RECORDS SHOWN START

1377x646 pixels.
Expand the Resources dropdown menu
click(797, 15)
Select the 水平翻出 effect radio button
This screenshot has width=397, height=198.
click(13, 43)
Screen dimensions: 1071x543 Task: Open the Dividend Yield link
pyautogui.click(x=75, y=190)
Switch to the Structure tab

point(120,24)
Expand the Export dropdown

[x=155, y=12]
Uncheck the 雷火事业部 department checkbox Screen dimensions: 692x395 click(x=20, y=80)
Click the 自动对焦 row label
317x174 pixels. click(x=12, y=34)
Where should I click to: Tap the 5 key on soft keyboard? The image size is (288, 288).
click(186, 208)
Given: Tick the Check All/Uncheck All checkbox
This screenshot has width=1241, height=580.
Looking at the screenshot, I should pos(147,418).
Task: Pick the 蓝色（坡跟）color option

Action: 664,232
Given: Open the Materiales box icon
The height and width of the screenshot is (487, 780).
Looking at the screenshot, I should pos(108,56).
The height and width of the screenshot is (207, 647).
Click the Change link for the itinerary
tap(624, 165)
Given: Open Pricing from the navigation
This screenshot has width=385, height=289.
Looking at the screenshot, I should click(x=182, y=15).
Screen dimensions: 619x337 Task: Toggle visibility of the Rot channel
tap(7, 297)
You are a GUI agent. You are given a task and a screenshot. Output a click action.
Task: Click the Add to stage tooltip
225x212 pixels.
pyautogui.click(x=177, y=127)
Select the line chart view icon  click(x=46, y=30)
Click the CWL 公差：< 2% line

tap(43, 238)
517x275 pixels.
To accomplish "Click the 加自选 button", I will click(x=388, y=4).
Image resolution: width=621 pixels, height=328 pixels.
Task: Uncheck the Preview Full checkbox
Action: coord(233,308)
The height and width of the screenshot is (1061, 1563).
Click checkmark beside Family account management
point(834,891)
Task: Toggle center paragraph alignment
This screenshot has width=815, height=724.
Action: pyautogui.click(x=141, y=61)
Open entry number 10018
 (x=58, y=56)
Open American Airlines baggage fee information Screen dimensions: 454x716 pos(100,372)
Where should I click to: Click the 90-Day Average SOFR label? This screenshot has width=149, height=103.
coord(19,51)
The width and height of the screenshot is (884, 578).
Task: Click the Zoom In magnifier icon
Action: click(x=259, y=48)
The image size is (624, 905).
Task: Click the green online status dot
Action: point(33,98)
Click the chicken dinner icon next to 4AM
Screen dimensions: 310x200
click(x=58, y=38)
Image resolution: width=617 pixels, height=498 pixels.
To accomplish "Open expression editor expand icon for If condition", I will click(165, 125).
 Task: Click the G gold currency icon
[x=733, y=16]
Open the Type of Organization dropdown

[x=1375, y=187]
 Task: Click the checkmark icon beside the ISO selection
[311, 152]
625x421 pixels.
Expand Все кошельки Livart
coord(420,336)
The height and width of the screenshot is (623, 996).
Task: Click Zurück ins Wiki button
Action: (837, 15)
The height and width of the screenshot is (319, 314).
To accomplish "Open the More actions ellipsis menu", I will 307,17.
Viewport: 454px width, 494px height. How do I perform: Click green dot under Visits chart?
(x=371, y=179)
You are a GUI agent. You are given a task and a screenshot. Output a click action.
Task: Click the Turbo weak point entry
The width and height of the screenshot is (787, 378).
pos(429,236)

RECORDS SHOWN END

# YOUR INSTRUCTIONS:
Please set down all of the records exactly.

# RESPONSE:
1377x646 pixels.
Expand the Resources dropdown menu
click(797, 15)
Select the 水平翻出 effect radio button
This screenshot has width=397, height=198.
click(13, 43)
Screen dimensions: 1071x543 Task: Open the Dividend Yield link
pyautogui.click(x=75, y=190)
Switch to the Structure tab

point(120,24)
Expand the Export dropdown

[x=155, y=12]
Uncheck the 雷火事业部 department checkbox Screen dimensions: 692x395 click(x=20, y=80)
Click the 自动对焦 row label
317x174 pixels. click(x=12, y=34)
Where should I click to: Tap the 5 key on soft keyboard? The image size is (288, 288).
click(186, 208)
Given: Tick the Check All/Uncheck All checkbox
This screenshot has width=1241, height=580.
Looking at the screenshot, I should pos(147,418).
Task: Pick the 蓝色（坡跟）color option

Action: 664,232
Given: Open the Materiales box icon
The height and width of the screenshot is (487, 780).
Looking at the screenshot, I should pos(108,56).
The height and width of the screenshot is (207, 647).
Click the Change link for the itinerary
tap(624, 165)
Given: Open Pricing from the navigation
This screenshot has width=385, height=289.
Looking at the screenshot, I should click(x=182, y=15).
Screen dimensions: 619x337 Task: Toggle visibility of the Rot channel
tap(7, 297)
You are a GUI agent. You are given a task and a screenshot. Output a click action.
Task: Click the Add to stage tooltip
225x212 pixels.
pyautogui.click(x=177, y=127)
Select the line chart view icon  click(x=46, y=30)
Click the CWL 公差：< 2% line

tap(43, 238)
517x275 pixels.
To accomplish "Click the 加自选 button", I will click(x=388, y=4).
Image resolution: width=621 pixels, height=328 pixels.
Task: Uncheck the Preview Full checkbox
Action: coord(233,308)
The height and width of the screenshot is (1061, 1563).
Click checkmark beside Family account management
point(834,891)
Task: Toggle center paragraph alignment
This screenshot has width=815, height=724.
Action: pyautogui.click(x=141, y=61)
Open entry number 10018
 (x=58, y=56)
Open American Airlines baggage fee information Screen dimensions: 454x716 pos(100,372)
Where should I click to: Click the 90-Day Average SOFR label? This screenshot has width=149, height=103.
coord(19,51)
The width and height of the screenshot is (884, 578).
Task: Click the Zoom In magnifier icon
Action: click(x=259, y=48)
The image size is (624, 905).
Task: Click the green online status dot
Action: point(33,98)
Click the chicken dinner icon next to 4AM
Screen dimensions: 310x200
click(x=58, y=38)
Image resolution: width=617 pixels, height=498 pixels.
To accomplish "Open expression editor expand icon for If condition", I will click(165, 125).
 Task: Click the G gold currency icon
[x=733, y=16]
Open the Type of Organization dropdown

[x=1375, y=187]
 Task: Click the checkmark icon beside the ISO selection
[311, 152]
625x421 pixels.
Expand Все кошельки Livart
coord(420,336)
The height and width of the screenshot is (623, 996).
Task: Click Zurück ins Wiki button
Action: (837, 15)
The height and width of the screenshot is (319, 314).
To accomplish "Open the More actions ellipsis menu", I will 307,17.
Viewport: 454px width, 494px height. How do I perform: Click green dot under Visits chart?
(x=371, y=179)
You are a GUI agent. You are given a task and a screenshot. Output a click action.
Task: Click the Turbo weak point entry
The width and height of the screenshot is (787, 378).
pos(429,236)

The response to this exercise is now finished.